Aim of the exercise → Copy the passage from the essay about a mother with Alzheimer's word for word, starting at "Thursday, October 17, 2013" and ending at "inside her head.".

(Text excerpt begins)

Thursday, October 17, 2013

chapter eight | on the eve of seeing my mother, who is no longer there.

    “Oh look,” said my mother in a sing song voice, pointing wistfully ahead, “it’s the man in the moon. We haven’t seen him in a while, but there he is. He’s so bright tonight, but that’s him.”

    We were driving down the street I grew up on and the sun was large and orange and just beginning its trek down toward the horizon. We slowed to a stop at a red light and were squinting in the brightness, and while I have grown used to odd exclamations from my mother, this one struck me as something different, as a magical clue to the dwindling world inside her head.

    I turned over her words, puzzling over them and looking at the sun and trying to see what she saw. What a beautiful world, I thought, where the moon is the man in the moon and tonight the moon just happens to be enormous and orange and blindingly bright, and the night sky behind him glows, streaked with pinks and yellows and the occasional dab of blue.

    What a majestic world wherein such a thing as that is so exceedingly normal that one might say simply, Oh, there’s the man in the moon. My, isn’t he bright tonight?

    My mother was diagnosed with Alzheimer’s and dementia about two years ago. It was in the early stages then, and manifested mostly in a confusion about numbers and the internet and entirely irrational mood swings and paranoia. To my sister and I, she merely seemed more unpleasant than usual. Our mother had always been a generally crazy person and prone to irrationality, so when the symptoms first began, they didn’t seem that out of character. She had always been the kind of person who might threaten to smash a jar of tomato sauce over your head or who might tear out her own hair or who might tell you that you belonged in bedlam and that she was going to kill herself when you were just a little girl.

(Text excerpt ends)
(Data to examine begins)

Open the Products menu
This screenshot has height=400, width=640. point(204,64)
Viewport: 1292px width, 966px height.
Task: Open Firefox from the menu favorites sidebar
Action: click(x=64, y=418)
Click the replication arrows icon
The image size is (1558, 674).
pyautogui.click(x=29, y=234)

(Data to examine ends)

Response below →
Thursday, October 17, 2013

chapter eight | on the eve of seeing my mother, who is no longer there.

    “Oh look,” said my mother in a sing song voice, pointing wistfully ahead, “it’s the man in the moon. We haven’t seen him in a while, but there he is. He’s so bright tonight, but that’s him.”

    We were driving down the street I grew up on and the sun was large and orange and just beginning its trek down toward the horizon. We slowed to a stop at a red light and were squinting in the brightness, and while I have grown used to odd exclamations from my mother, this one struck me as something different, as a magical clue to the dwindling world inside her head.